Can anyone who has any experience in these two fields give more information about pursuing a career in it? I am very conflicted about which one to choose. For example:
- what are the key differences?
-what are the different skills required for IB and AM?
- which one has a higher salary ( short term and long term)?
- which one is perceived to be more challenging, high pressured, long hours and more "prestigious"?
- which one is more competitive to get into in general?
For this post I will asssume that you are part of the investment team in AM (minority of roles yet the most selective), not in a funds/sales roles. For IB I'll assume that you are talking about IBD-M&A/Coverage.
Differences:
A lot of them, hours, sizes of teams, intensity, stress, pay, are all higher in IB.


Skills:
IB: Multitasking, sucking up bull****, managing confliciting deadlines, valuations, powerpoint, industry research, sleeping 4 hours per night, working in a team (read being ****ed by your MD).
AM: deep diving into a sector and understanding all the line items dynamics to the unit economics, valuation

Pay:
IB wins in most if not all cases unless you become a hot shot managing $Bn for your clients

IB is surely more challenging, pressured and has longer hours, but in AM people can track your performance more easily - ie do you make your loose money?

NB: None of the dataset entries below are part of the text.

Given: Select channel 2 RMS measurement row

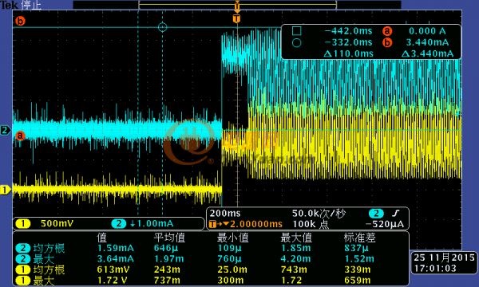Looking at the screenshot, I should pos(211,248).
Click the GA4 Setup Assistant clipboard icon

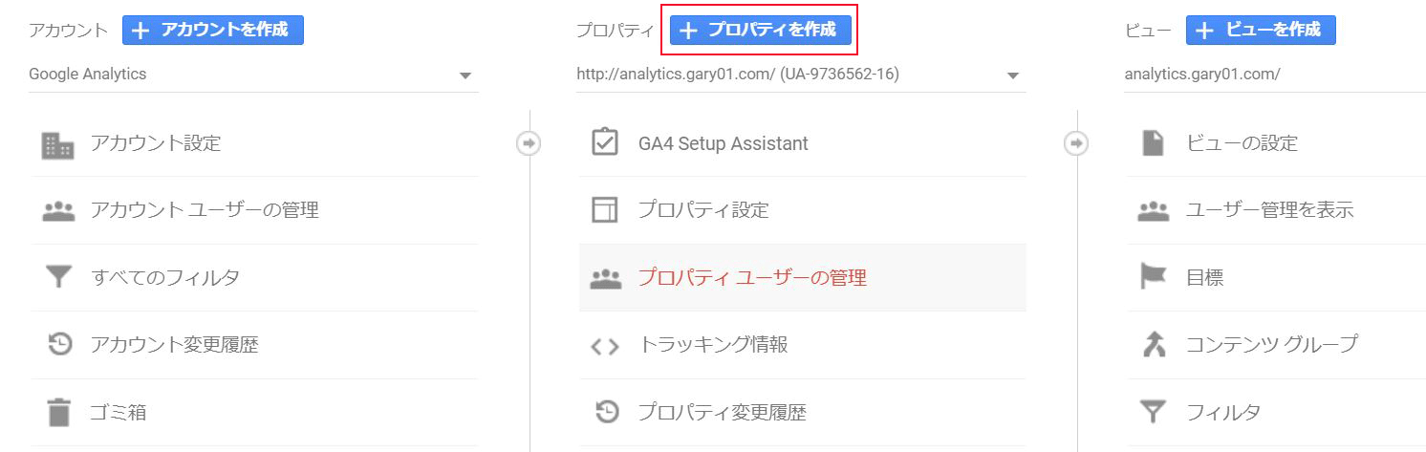pyautogui.click(x=605, y=143)
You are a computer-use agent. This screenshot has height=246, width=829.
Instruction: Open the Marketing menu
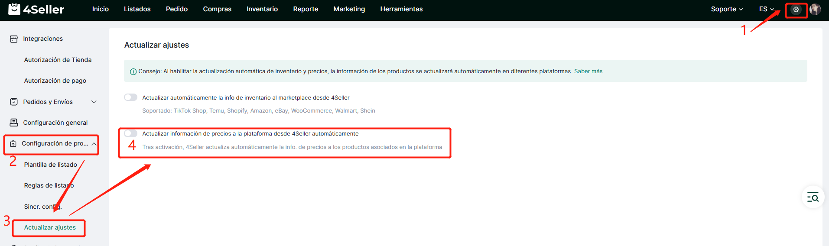(x=349, y=9)
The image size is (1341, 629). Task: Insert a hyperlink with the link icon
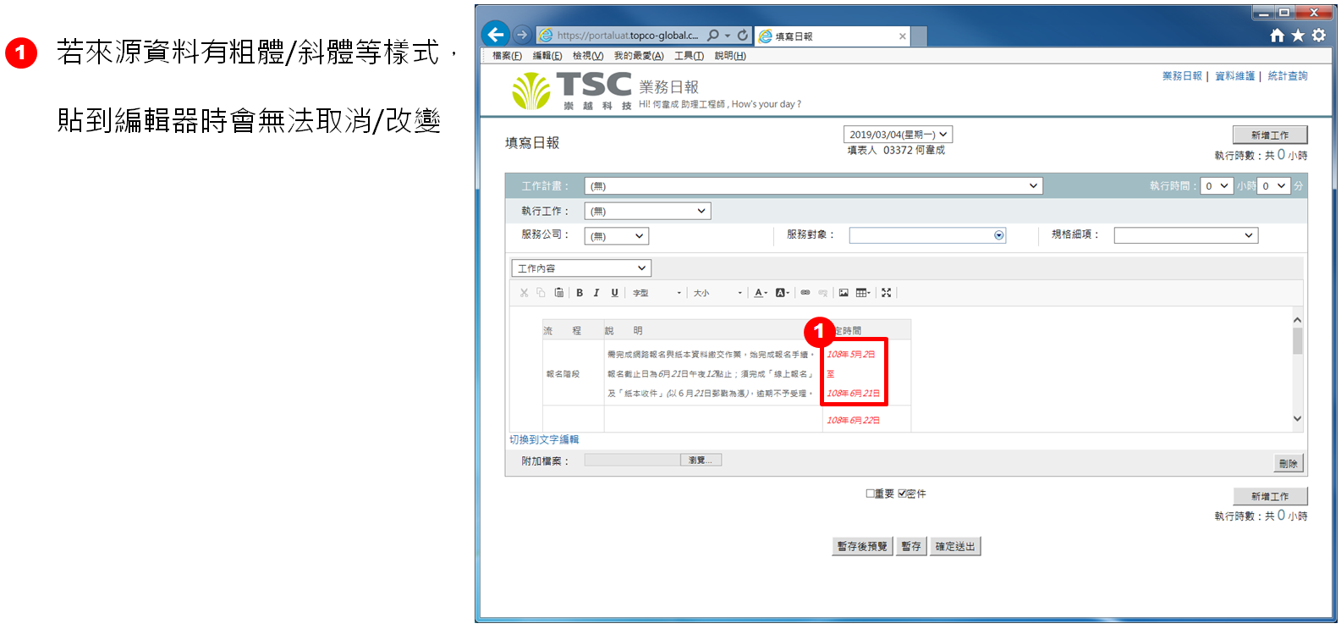[805, 293]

I won't address the prestige bit as it's just useless. I don't think anyone working in AM would survive more than a month in IB, and loads of IB folks would get bored in AM.

Both are very competitive, would say AM investing roles is harder to get into.
Reply 2
Original post by xtrembob
For this post I will asssume that you are part of the investment team in AM (minority of roles yet the most selective), not in a funds/sales roles. For IB I'll assume that you are talking about IBD-M&A/Coverage.
Differences:
A lot of them, hours, sizes of teams, intensity, stress, pay, are all higher in IB.


Skills:
IB: Multitasking, sucking up bull****, managing confliciting deadlines, valuations, powerpoint, industry research, sleeping 4 hours per night, working in a team (read being ****ed by your MD).
AM: deep diving into a sector and understanding all the line items dynamics to the unit economics, valuation

Pay:
IB wins in most if not all cases unless you become a hot shot managing $Bn for your clients

IB is surely more challenging, pressured and has longer hours, but in AM people can track your performance more easily - ie do you make your loose money? I won't address the prestige bit as it's just useless. I don't think anyone working in AM would survive more than a month in IB, and loads of IB folks would get bored in AM.

Both are very competitive, would say AM investing roles is harder to get into.

thank you for all the info! Do you work in IB/AM sector or know someone who does or have done a lot of research?

IB sounds awfuI, idk how anyone can cope with the insane amount of workload, stress and pressure for long periods of time. What the point of having all that money if you can't even enjoy it? What are the hours like in AM? Is the difference in salary between IB and AM huge?
Original post by phoenix4
thank you for all the info! Do you work in IB/AM sector or know someone who does or have done a lot of research?

IB sounds awfuI, idk how anyone can cope with the insane amount of workload, stress and pressure for long periods of time. What the point of having all that money if you can't even enjoy it? What are the hours like in AM? Is the difference in salary between IB and AM huge?

I know people in both and work in one.

Hours in AM are usually 10-12hours days from what I hear with no weekend work. Salary will be 10-40% lower, bonuses 30-70% lower. But if you adjust for post tax and hours worked, you're basically at the same hourly pay.